You should use your favourite editor to change the file config.json, which basically contains all your local needed configuration. In particular our host is not exposed on the I2P or Tor network, so we "visually" disabled those options.
vim config.json # lines with "+" needs to be replace the ones starting with a "-" - "name": "img.bi", + "name": "img.bi - End Point image sharing service", - "maxSize": "3145728", + "maxSize": "32145728", - "clearnet": "https://img.bi", + "clearnet": "https://imgbi.example", - "i2p": "http://imgbi.i2p", + "i2p": "http://NOTAVAILABLE.i2p", - "tor": "http://imgbifwwqoixh7te.onion", + "tor": "http://NOTAVAILABLE.onion",
Save and close the file. At this point you should be able to run "grunt" to build the project but if it fails on the multiresize task, just run
grunt --force
to ignore the warnings.
That's about everything you need for the frontend part, so it's now time to take care of the API.

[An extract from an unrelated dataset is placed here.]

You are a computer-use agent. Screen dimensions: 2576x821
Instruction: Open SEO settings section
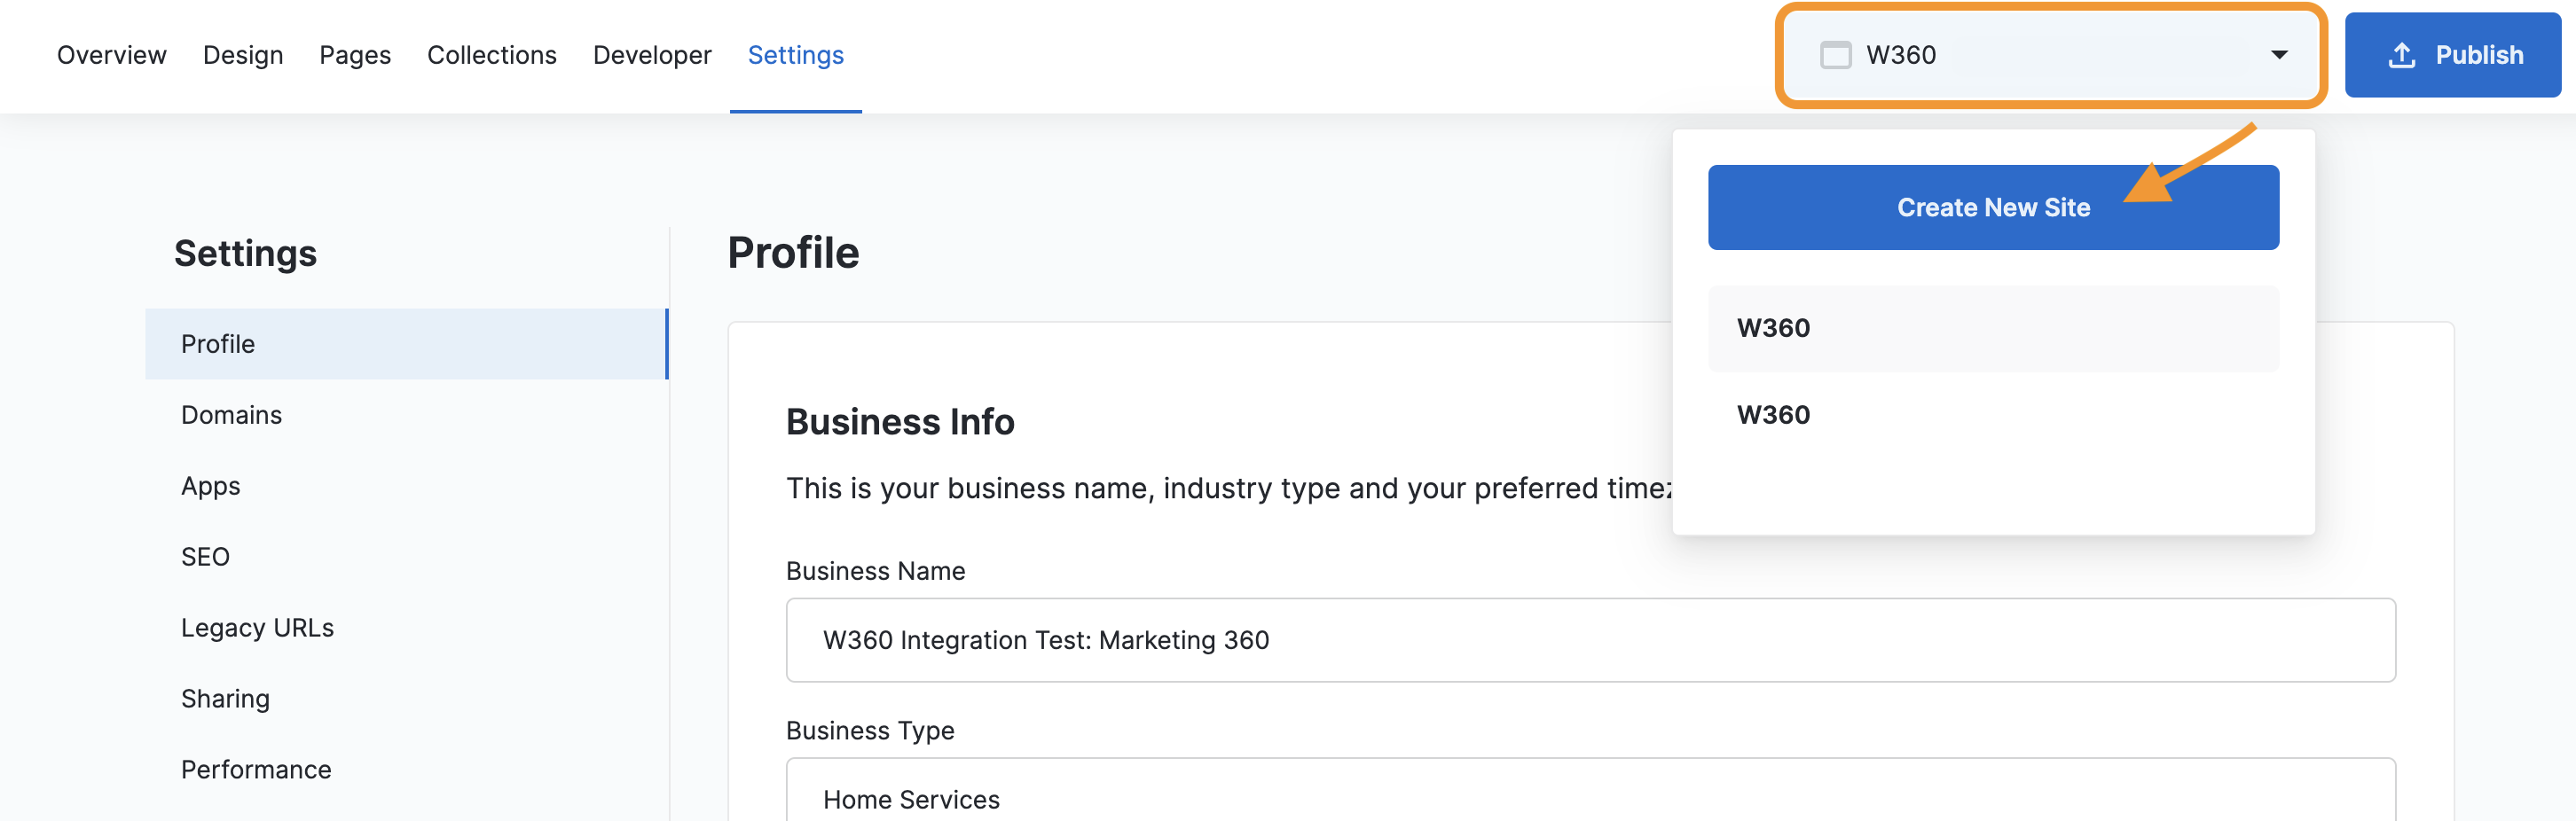[x=205, y=557]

cd git clone https://github.com/imgbi/img.bi-api.git cd /home/imgbi/img.bi-api/
You now need to edit the two Python files which are the core of the API.
vim code.py expired.py -upload_dir = '/home/img.bi/img.bi-files' +upload_dir = '/home/imgbi/img.bi-files'
Verify that you're not having any Python import related error, due to missing modules or else, by running the Python code.py file directly.
./code.py
If that's working okay, just create a symlink in the build directory in order to have the API created files available to the frontend
ln -s /home/imgbi/img.bi-files /home/imgbi/img.bi/build/download
And then it's time to spawn the actual Python CGI
spawn-fcgi -f /home/imgbi/img.bi-api/code.py -a 127.0.0.1 -p 1234
The expired.py file is used by a cronjob which periodically checks if there's any image/content that should be removed because it's time has expired. First of all let's call the script directly and if there's no error, let's create the crontab
python /home/imgbi/img.bi-api/expired.py crontab -e # m h dom mon dow command @reboot spawn-fcgi -f /home/imgbi/img.bi-api/code.py -a 127.0.0.1 -p 1234 30 4 * * * python /home/imgbi/img.bi-api/expired.py
It's now time to install Nginx and Redis (if you still haven't done so), and then configure them. For Redis you can just follow the usual simple, basic installation and that'll be just okay. Same is true for Nginx but we'll add our configuration/vhost file content here as an example for everyone who could need it:
cat /etc/nginx/sites-enabled/imgbi.example.conf
upstream imgbi-fastcgi{
server 127.0.0.1:1234;
}
server {
listen 80;
listen [::]:80;
server_name imgbi.example;
access_log /var/log/nginx/sites/imgbi.example/access.log;
error_log /var/log/nginx/sites/imgbi.example/error.log;
rewrite ^ https://imgbi.example/ permanent;
}
server {
listen 443 ssl spdy;
listen [::]:443 ssl spdy;
server_name imgbi.example;
server_name imgbi.example;
access_log /var/log/nginx/sites/imgbi.example/access.log;
error_log /var/log/nginx/sites/imgbi.example/error.log;
client_max_body_size 4G;
include include/ssl-wildcard-example.inc;
add_header Strict-Transport-Security max-age=31536000;
add_header X-Frame-Options SAMEORIGIN;
add_header X-Content-Type-Options nosniff;
add_header X-XSS-Protection "1; mode=block";
location / {
root /home/imgbi/img.bi/build ;
}
location /api {
fastcgi_param QUERY_STRING $query_string;
fastcgi_param REQUEST_METHOD $request_method;
fastcgi_param CONTENT_TYPE $content_type;
fastcgi_param CONTENT_LENGTH $content_length;
fastcgi_param SCRIPT_NAME "";
fastcgi_param PATH_INFO $uri;
fastcgi_param REQUEST_URI $request_uri;
fastcgi_param DOCUMENT_URI $document_uri;
fastcgi_param DOCUMENT_ROOT $document_root;
fastcgi_param SERVER_PROTOCOL $server_protocol;
fastcgi_param GATEWAY_INTERFACE CGI/1.1;
fastcgi_param SERVER_SOFTWARE nginx/$nginx_version;
fastcgi_param REMOTE_ADDR $remote_addr;
fastcgi_param REMOTE_PORT $remote_port;
fastcgi_param SERVER_ADDR $server_addr;
fastcgi_param SERVER_PORT $server_port;
fastcgi_param SERVER_NAME $server_name;
fastcgi_param HTTPS on;
fastcgi_pass imgbi-fastcgi;
fastcgi_keep_conn on;
}
}Well, that should be enough to get you started and at least have all the components in place. Enjoy your secure image sharing now.